Sebastian Smee is an Australian-born Pulitzer Prize-winning art critic for the Washington Post.

Education and career
Educated at St Peter's College, Adelaide, Smee graduated from the University of Sydney with an Honours degree in fine arts in 1994 and moved to Boston in 2008, having also lived in the United Kingdom between 2001 and 2004. Before joining The Boston Globe he was national art critic for The Australian and has also worked for The Daily Telegraph and contributed to The Guardian, The Times, The Financial Times, The Independent on Sunday, The Art Newspaper, Modern Painters, Prospect magazine and The Spectator.

He won the 2011 Pulitzer Prize for Criticism for his "vivid and exuberant writing about art, often bringing great works to life with love and appreciation".

In 2015, after Smee criticized the "Renoir Sucks at Painting" protest at the Museum of Fine Arts Boston, Max Geller - the leader of the movement - challenged Smee to a duel in the Boston Commons.

Works
Smee is the author of the books Lucian Freud and Side by Side: Picasso v Matisse. In 2016, The Art of Rivalry was published. The book examines the relationships between four pairs of artists — Matisse and Picasso, de Kooning and Pollock, Freud and Bacon, and Degas and Manet.

Records provided:
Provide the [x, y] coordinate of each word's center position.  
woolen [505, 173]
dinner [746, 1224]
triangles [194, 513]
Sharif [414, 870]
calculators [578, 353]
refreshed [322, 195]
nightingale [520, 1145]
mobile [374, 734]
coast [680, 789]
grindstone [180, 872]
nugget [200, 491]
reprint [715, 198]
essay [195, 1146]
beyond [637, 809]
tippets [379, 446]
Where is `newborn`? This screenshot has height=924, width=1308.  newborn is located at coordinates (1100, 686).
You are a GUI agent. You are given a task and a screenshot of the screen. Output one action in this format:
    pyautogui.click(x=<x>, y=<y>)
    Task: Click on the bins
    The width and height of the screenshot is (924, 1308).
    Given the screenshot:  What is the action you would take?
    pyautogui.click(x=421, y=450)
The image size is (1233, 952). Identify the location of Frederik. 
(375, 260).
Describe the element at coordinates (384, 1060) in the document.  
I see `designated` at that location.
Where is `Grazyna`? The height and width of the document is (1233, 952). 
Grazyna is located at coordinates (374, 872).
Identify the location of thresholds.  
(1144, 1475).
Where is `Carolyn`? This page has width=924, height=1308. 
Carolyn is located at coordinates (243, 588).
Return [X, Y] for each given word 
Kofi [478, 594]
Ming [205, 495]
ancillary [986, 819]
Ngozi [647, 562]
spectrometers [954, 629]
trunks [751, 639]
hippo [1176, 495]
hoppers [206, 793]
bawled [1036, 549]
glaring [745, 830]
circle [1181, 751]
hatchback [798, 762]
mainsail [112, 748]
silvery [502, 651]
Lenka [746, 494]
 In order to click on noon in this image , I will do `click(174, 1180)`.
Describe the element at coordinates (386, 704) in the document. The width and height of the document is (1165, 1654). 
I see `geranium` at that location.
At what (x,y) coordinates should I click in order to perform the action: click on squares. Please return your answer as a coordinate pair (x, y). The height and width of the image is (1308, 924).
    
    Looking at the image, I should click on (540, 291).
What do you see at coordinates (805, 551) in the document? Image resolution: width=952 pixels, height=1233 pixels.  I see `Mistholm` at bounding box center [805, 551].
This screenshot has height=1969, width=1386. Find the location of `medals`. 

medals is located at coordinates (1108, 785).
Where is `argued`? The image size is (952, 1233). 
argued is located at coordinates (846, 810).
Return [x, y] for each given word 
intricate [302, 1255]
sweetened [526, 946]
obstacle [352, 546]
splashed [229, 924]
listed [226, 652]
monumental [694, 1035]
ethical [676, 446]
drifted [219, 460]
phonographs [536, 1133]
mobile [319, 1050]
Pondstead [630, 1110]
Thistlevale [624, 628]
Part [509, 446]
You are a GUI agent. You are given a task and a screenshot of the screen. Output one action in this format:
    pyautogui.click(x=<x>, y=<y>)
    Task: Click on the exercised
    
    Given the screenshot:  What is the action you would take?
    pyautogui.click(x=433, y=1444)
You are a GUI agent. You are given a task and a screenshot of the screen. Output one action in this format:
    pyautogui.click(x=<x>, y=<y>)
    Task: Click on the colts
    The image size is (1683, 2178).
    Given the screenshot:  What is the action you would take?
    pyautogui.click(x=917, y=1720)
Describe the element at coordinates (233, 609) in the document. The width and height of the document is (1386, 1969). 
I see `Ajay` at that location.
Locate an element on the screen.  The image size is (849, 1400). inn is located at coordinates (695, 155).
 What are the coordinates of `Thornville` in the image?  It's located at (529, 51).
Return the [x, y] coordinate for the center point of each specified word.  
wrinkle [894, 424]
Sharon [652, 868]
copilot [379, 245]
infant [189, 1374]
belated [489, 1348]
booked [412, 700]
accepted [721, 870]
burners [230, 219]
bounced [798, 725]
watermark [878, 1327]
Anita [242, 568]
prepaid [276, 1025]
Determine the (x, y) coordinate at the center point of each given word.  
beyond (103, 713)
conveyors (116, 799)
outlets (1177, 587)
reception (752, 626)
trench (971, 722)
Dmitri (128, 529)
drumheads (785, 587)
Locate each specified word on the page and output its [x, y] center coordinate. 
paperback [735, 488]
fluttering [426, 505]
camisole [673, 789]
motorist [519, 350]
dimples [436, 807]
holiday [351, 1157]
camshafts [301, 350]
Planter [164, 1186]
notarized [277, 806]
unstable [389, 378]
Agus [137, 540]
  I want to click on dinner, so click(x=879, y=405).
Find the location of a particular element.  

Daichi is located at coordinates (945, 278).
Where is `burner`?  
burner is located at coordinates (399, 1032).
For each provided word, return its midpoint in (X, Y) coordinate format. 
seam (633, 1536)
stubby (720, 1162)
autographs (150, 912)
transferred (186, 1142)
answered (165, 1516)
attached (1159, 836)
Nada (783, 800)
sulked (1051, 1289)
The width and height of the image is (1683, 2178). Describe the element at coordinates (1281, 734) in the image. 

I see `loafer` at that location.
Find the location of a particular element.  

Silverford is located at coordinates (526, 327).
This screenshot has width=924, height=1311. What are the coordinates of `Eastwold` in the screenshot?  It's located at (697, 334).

Exercise tasks:
a - In the Sebastian Smee text, rewrite the paragraph beginning "Educated at St Peter's College" as a short list, keeping its main facts.
b - According to the Sebastian Smee text, what was Smee awarded the 2011 Pulitzer Prize for Criticism for?
c - Write the next part of the Sebastian Smee text, starting after its last sentence.
The lines above are separate from the text about Sebastian Smee.

Task-by-task answers:
a -
- Educated at St Peter's College, Adelaide
- Graduated from the University of Sydney in 1994 with an Honours degree in fine arts
- Lived in the United Kingdom from 2001 to 2004 and moved to Boston in 2008
- Was national art critic for The Australian before joining The Boston Globe
- Also worked for The Daily Telegraph
- Contributed to The Guardian, The Times, The Financial Times, The Independent on Sunday, The Art Newspaper, Modern Painters, Prospect magazine and The Spectator

b - He received the prize for his "vivid and exuberant writing about art, often bringing great works to life with love and appreciation."

c -
Smee is author of the 72nd issue of the Quarterly Essay titled "Net Loss: The Inner Life in the Digital Age" (2018).

Publications
Sebastian Smee, Side by Side: Picasso v Matisse, Duffy and Snellgrove, 
_, Lucian Freud, Taschen, 2007, 
_, The Art of Rivalry: Four Friendships, Betrayals, and Breakthroughs in Modern Art, Profile Books, 2016, 
Anita Hill, Sebastian Smee, Cornelia Butler, Mark Bradford, Phaidon Press, London, 2018,

References

External links 
 Official website

Australian art critics
Australian journalists
The Boston Globe people
Pulitzer Prize for Criticism winners
Living people
University of Sydney alumni
Year of birth missing (living people)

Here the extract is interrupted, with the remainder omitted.